Even after successful treatment for a heart attack, many patients face serious complications such as myocardial fibrosis (the formation of scar tissue in the heart) or the development of heart failure, a condition where the heart struggles to pump blood effectively.
To predict these outcomes, physicians commonly use international risk scales like GRACE 2.0, TIMI, and CADILLAC. These scales incorporate clinical and laboratory data, including age, heart rate, and blood pressure. However, because they are based on foreign data, they do not always provide accurate prognoses for Russian patients. Furthermore, these scales do not account for crucial molecular markers that can indicate a high risk of complications.
SurgSU specialists proposed an innovative combined approach: integrating the GRACE 2.0 scale with the analysis of specific biological markers of myocardial stress – substances whose concentrations increase when the heart experiences elevated strain.
The investigated markers – the ST2 protein and the copeptin peptide – reflect the degree of cardiac muscle overload caused by changes in blood pressure and volume. In the event of a myocardial infarction, their levels in the patient`s blood serum significantly rise, making them valuable indicators of heart muscle stress.
Anton Vorobyov, Associate Professor of Cardiology at SurgSU, noted that a four-year observation of patients allowed them to identify critical threshold values for these markers, exceeding which correlates with unfavorable long-term outcomes.
According to Vorobyov, this new method helps identify a high-risk patient group requiring more intensive monitoring and personalized treatment.
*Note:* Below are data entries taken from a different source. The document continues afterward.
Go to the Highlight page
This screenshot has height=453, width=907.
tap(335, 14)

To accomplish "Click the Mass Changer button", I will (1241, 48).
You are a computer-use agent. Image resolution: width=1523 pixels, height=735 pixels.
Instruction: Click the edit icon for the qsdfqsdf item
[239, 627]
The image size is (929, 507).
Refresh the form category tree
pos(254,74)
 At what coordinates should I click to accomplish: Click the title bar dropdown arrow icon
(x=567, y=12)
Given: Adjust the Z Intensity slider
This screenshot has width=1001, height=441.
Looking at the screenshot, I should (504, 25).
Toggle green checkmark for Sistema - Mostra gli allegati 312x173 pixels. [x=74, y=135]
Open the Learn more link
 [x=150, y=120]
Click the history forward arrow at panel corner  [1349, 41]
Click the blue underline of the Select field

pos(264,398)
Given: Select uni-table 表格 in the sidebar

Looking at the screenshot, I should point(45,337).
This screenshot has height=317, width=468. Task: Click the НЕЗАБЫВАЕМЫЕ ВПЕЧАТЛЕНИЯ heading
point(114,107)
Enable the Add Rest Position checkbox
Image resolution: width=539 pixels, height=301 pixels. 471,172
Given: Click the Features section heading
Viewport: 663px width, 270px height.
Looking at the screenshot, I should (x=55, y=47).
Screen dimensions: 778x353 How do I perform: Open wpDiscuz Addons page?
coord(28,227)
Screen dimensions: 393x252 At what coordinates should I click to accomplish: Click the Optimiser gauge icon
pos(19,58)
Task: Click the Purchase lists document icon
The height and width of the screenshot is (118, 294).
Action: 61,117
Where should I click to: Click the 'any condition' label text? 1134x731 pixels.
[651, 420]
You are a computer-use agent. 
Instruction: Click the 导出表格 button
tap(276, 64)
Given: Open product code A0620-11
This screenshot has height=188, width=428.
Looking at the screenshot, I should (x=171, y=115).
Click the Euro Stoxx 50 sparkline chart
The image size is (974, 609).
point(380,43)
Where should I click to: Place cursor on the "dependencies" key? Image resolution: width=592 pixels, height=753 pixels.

For instance, ST2 levels above 36.5 ng/ml and copeptin levels above 3 ng/ml signal increased danger, necessitating careful observation and therapy adjustment, including the use of new targeted drugs.
The confirmed effectiveness of the GRACE 2.0 scale for Russian patients in long-term prognosis also implies its potential for broader and more cost-effective application in clinical practice.
The study`s authors emphasize that their approach not only enables the prediction of complications but also facilitates personalized treatment, including the use of telemedicine technologies for remote monitoring of at-risk patients.
The research also involved specialists from:
- The Scientific Research Institute of Therapy and Preventive Medicine (Novosibirsk)
- The Research Institute for Complex Problems of Cardiovascular Diseases (Kemerovo)
- The Regional Cardiology Dispensary `Center for Diagnostics and Cardiovascular Surgery` (Surgut)
The study was carried out as part of the flagship project `Code of Life` under the federal program `Priority-2030` and the national project `Youth and Children`.